There are plenty of professionals in this space who believe that the futures markets aren’t for retail traders, anyhow. Most customers lose money both because they don’t take the time to learn the markets and how best to trade them; and because it’s really hard for even the best traders to make money in this sector. So why bother?

Having said all of that, the retail business is vitally important to the future of the futures industry. One can argue that if it weren’t for the retail traders, we wouldn’t have seen the likes of the e-mini S&P futures contract, which led to a host of mini-contracts used by everyone in the markets and worked hand in hand with the technology and volume renaissance we’ve seen in the industry.

So what is the industry to do? Ultimately, the industry faces two critical issues:  a rebuilding of trust; and a re-engineering of the business model. Rebuilding trust can take any number of paths. Given the regulatory climate today, industry leaders are faced with a difficult and confounding challenge. After all, its the Genslers and Chiltons of the world who will likely stand in front of the cameras and Congress and say, “Here’s what we’re going to do.”

But perhaps a better suggestion would be something not so new in the history of solutions to problems: a Blue Ribbon Panel, led by industry participants, accountants, technology providers and regulators, who together can come up with solutions that will be enacted. The collective groan about another (expletive) panel is well-taken. The Financial Crisis Inquiry Commission isn’t the blueprint we’re looking for, where the legislative and rule changes come out before the report is completed. That panel also was stricken by partisan splits.

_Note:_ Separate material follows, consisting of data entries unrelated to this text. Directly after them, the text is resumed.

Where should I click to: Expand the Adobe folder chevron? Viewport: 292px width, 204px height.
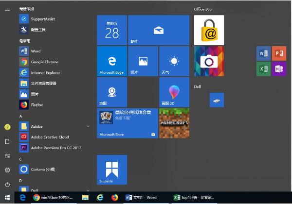click(x=88, y=126)
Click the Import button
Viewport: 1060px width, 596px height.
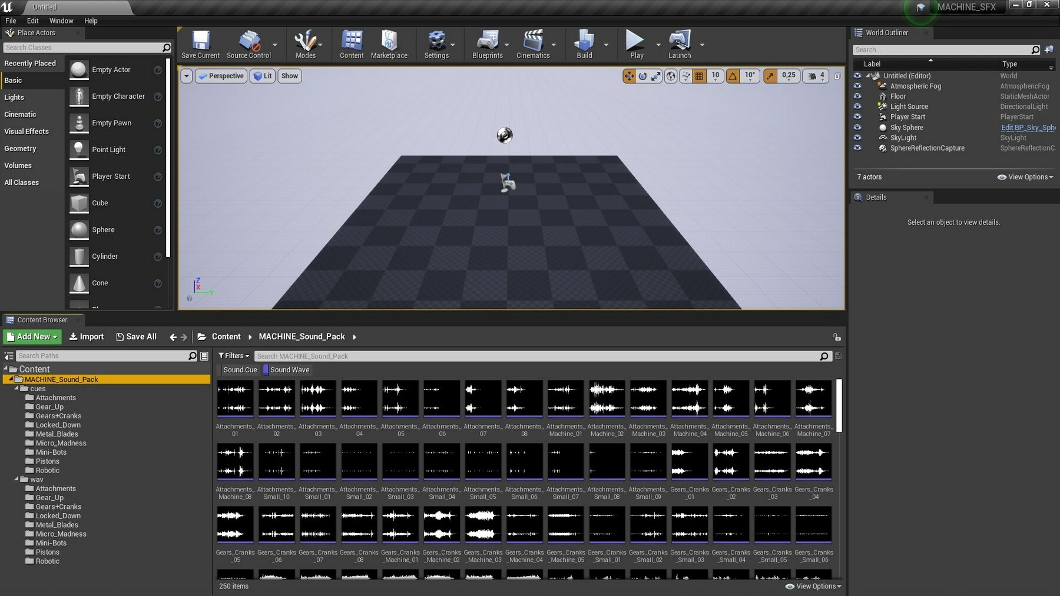pos(87,337)
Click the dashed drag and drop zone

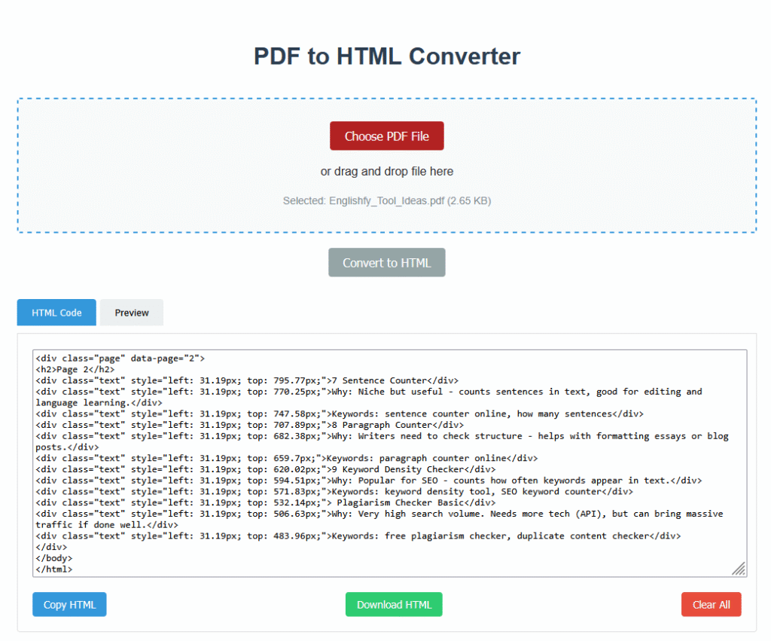[x=151, y=166]
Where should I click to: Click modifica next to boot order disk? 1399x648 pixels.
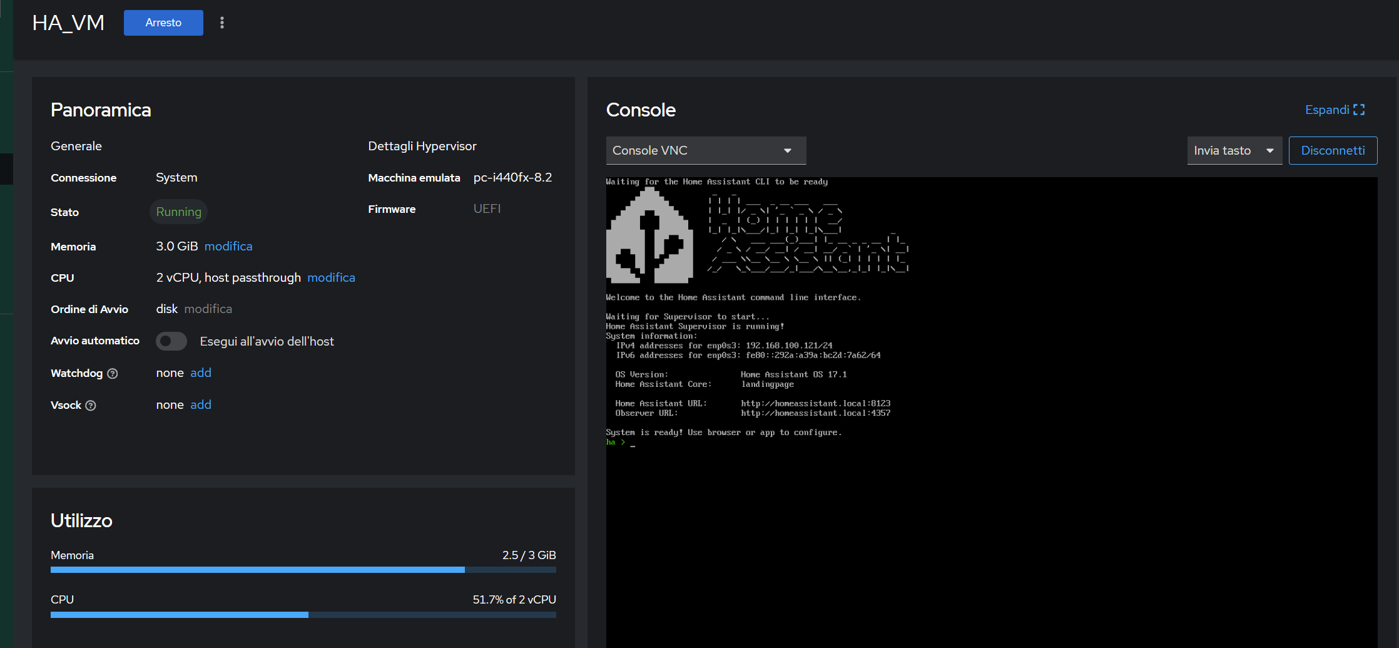point(208,309)
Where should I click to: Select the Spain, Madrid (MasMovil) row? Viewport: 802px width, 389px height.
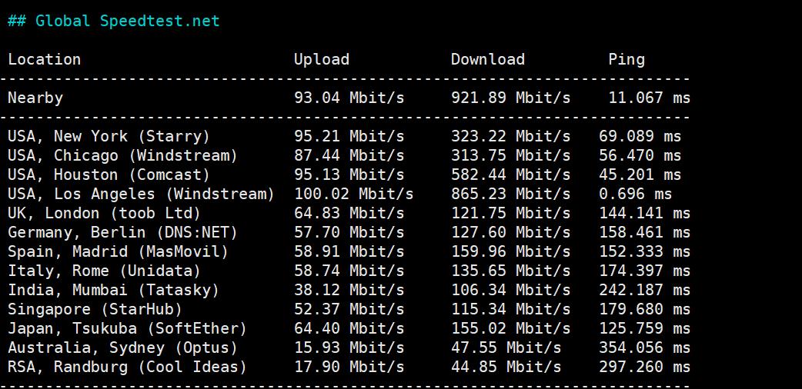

In this case, the panel should adopt the style of the one that followed the 1989 FBI sting, which rounded up 47 Chicago traders with guilty pleas from 36 of them, and a handful of acquittals. The reputational damage to the industry at the time was devastating. The Chicago Mercantile Exchange’s Leo Melamed organized a blue ribbon committee led by former Merc chairman John Gelderman, who died in 2006. Melamed mentions it in his book “For Crying Out Loud”, stating that the panel “made some recommendations, which were ultimately adopted by the board.” CME increased its surveillance and compliance resources while the Chicago Board of Trade followed suit and upgraded its computer system.

At the time, then-CME president Bill Brodsky told Futures Magazine’s Ginger Szala, “In an institution that does 100,000 trades a day and has 3,000 members, there are going to be times when people break rules,” he says. “But we have a lot of information available to us, and we’re going to be able to identify wrongdoing.”

And then Brodsky added this: “As far as I’m concerned, we’ve acted responsibly. We’re doing things that will get the message out loud and clear that this is a serious place to do business, and, if you want to do business here, you have to obey the rules.”

Of course the futures markets did recover. CME Group reported that its average daily volume in October was 12.4 million contracts.

There would be debate, no doubt, about the value of such a committee today. By November 4th, the missing shortfall of customer funds was thought to have been found Friday found in an account over at JP Morgan, and the crisis seemed to have abated. But the funds are reportedly still missing.

But this is only the start of the recovery process. This marks the second industry-rocking accounting scandal in the past five years. Dealing with the the core issues that get touted at every industry conference – transparency, liquidity, efficiency – led by the next John Gelderman, would be a start to regaining the trust of a critical part of this market.

The question is, can the industry come up with solutions that tell retail traders, “This is a serious place to do business?”

John Lothian: “I endorse Jim’s call for an industry created Blue Ribbon Panel.”